Effects of verapamil and Bay K 8644 on defibrillation energy requirements in dogs.

Antiarrhythmic drugs are often required in patients with implantable cardioverter-defibrillator devices. Prior evidence suggests that drugs modulate defibrillation energy requirements by altering ion channel activity. To evaluate the effects of calcium ion channel activity on internal defibrillation energy requirements, the calcium antagonist verapamil and Bay K 8644, a calcium channel activator, were investigated in 30 open-chest, pentobarbital-anesthetized dogs. Defibrillation energies were applied across two epicardial patch electrodes. The likelihood of successful defibrillation was determined at various shock energy levels, and the 50 and 90% effective energy doses were calculated using nonlinear regression. In saline control experiments (n = 10), the stability of the preparation throughout the 6-h duration of the experiments could be demonstrated.
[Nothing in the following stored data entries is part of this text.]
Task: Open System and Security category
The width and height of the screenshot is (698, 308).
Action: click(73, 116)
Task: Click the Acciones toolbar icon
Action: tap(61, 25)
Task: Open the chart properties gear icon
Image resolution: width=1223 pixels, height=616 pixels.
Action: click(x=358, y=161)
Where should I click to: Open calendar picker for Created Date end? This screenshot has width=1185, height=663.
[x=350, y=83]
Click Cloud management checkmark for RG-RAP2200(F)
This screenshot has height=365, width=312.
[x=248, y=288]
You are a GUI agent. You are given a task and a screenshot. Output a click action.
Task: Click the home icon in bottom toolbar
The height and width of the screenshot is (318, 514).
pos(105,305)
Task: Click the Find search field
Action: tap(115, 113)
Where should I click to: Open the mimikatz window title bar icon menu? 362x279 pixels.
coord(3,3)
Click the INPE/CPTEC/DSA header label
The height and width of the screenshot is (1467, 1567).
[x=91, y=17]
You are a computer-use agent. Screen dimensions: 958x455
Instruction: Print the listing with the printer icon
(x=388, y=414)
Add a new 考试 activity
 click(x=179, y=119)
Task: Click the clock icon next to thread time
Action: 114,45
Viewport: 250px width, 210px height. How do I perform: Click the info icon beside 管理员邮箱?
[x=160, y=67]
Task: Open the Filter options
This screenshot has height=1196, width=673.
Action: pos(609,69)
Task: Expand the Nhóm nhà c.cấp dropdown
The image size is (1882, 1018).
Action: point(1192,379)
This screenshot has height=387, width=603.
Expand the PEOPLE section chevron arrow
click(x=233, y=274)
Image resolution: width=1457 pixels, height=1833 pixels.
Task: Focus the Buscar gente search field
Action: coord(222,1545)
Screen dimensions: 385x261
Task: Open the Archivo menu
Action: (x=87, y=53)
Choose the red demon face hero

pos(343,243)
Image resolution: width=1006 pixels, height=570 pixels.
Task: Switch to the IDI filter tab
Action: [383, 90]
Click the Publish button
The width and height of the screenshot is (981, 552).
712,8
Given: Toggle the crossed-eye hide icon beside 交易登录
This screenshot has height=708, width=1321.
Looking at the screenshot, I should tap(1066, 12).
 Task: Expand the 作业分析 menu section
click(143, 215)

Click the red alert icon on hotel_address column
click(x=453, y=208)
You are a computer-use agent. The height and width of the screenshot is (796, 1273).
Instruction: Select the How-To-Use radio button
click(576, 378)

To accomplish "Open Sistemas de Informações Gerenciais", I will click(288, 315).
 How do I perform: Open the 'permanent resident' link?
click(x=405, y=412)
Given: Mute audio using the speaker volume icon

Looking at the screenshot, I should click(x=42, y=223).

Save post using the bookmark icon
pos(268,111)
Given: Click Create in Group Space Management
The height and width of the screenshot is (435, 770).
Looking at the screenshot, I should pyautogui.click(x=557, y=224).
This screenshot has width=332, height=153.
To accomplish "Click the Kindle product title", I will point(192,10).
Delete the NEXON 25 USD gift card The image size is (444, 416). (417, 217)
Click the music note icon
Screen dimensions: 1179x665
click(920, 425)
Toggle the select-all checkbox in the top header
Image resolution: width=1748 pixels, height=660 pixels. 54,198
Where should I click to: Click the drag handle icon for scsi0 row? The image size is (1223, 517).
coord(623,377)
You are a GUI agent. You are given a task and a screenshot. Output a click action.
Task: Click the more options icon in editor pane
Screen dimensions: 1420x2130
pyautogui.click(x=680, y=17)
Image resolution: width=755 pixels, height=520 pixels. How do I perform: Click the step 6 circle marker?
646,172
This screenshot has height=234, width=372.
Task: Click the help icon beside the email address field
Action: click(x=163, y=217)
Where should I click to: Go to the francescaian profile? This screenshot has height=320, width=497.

Verapamil administration (n = 10) infused to a mean plasma concentration of 69 ng/ml increased the 50 and 90% effective defibrillation energies by 41 and 43% (p less than 0.05), respectively, and to a mean plasma verapamil concentration of 170 ng/ml by 95 and 75% (p less than 0.01), respectively. The mean cycle length during ventricular fibrillation decreased with verapamil and was inversely related to the change in defibrillation energy requirement. Administration of Bay K 8644 (n = 10) produced a slight increase in the 50% effective defibrillation energy (25%; p less than 0.05) and 90% effective defibrillation energy (17%; n.s.). The electrophysiologic effects of verapamil were neither prevented nor reversed by Bay K 8644. In conclusion, intravenous verapamil administration caused an increase in defibrillation energy requirements, but the mechanism by which verapamil exerted this effect remains unclear. These experimental data suggest that verapamil should be used in patients with automatic implantable cardioverter-defibrillator devices only after individual testing.